Stalking me overseas now, hey?

It was meant as a joke, of course, and she hoped it came across that way. They surely couldn't have that same level of hatred. If it wasn't Emily, the joke would just make her look like a fool and at this stage, she was okay with that, as long as it clarified the situation. Maybe, if it was in fact her ex-girlfriend, the joke would lighten the tension between them that Naomi still felt, even through text messages. She blindly fished through the contents of her bag as she walked, finally gripping onto the pack of cancer sticks that would hopefully easy her nerves. With the flick of her lighter and the first drag, she felt the nicotine coursing through her system and the tension lift just barely from her muscles. This, like the rest of her day of course, was ruined by the buzzing of her phone in her pocket. The dreadful vibration moved against her side and not even a deep, long inhale of smoke could make her forget it.

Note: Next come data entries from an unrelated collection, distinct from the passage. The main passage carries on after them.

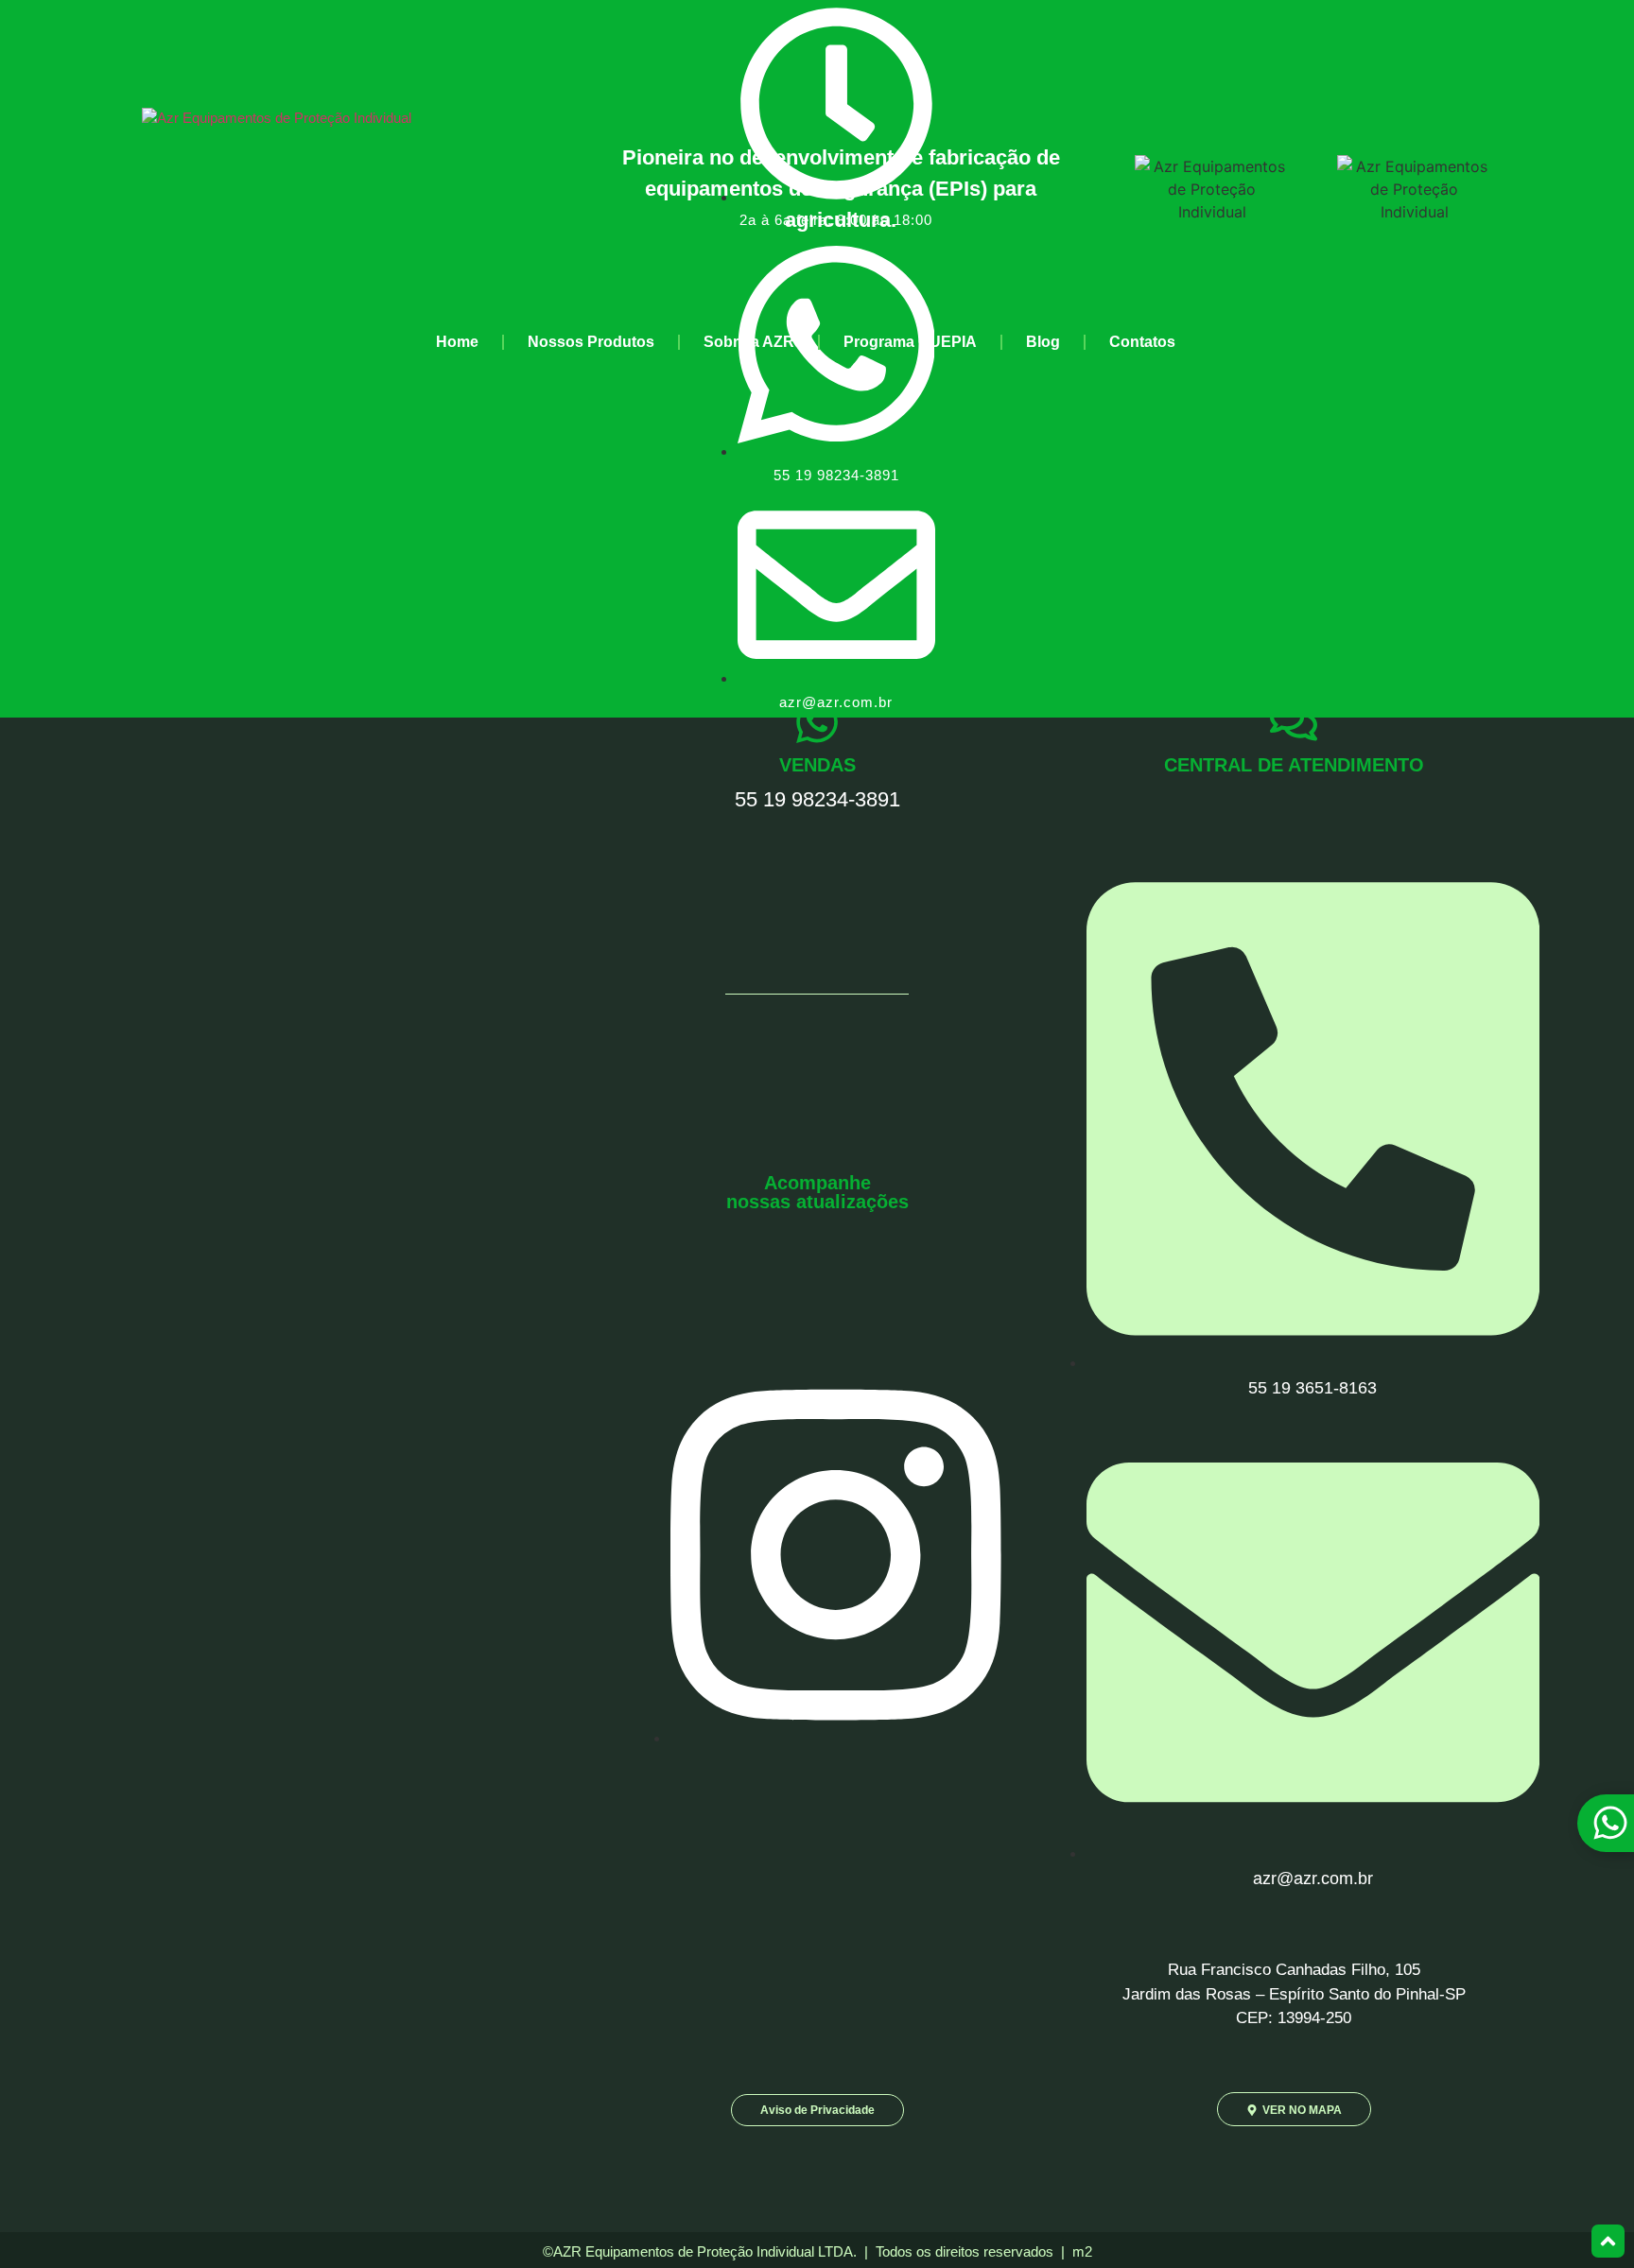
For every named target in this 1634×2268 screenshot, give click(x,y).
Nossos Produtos (591, 342)
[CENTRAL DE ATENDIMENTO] (1293, 722)
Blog (1043, 342)
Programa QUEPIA (910, 342)
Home (457, 342)
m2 (1082, 2251)
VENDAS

Still annoying as ever. ;)

And then it was confirmed, with a fucking smiley winky fucking face. She swore as she climbed the stairs in her building that she had read over the message at least ninety times before she reached her door. Even read it over as she fumbled with her keys in the lock, obviously enough for Cook to hear her and whip the door open. She watched his confusion transform into that priceless James Cook grin and then slide back into confusion again and wondered what she looked like. Was it possible for just a few hours of a morning to run someone down, enough to make Cook look at her like that. He looped an arm around her shoulders and pulled her into their shared space, pushing the dog aside gently with his foot. He didn't question her until he had shut the door behind them, dropped her coat and bag to the floor and sat her onto the couch, all while she let him, phone still gripped in her hand.

"Naomikins, you look like you've seen the ghost of Christmas past or some shit. What the fuck?"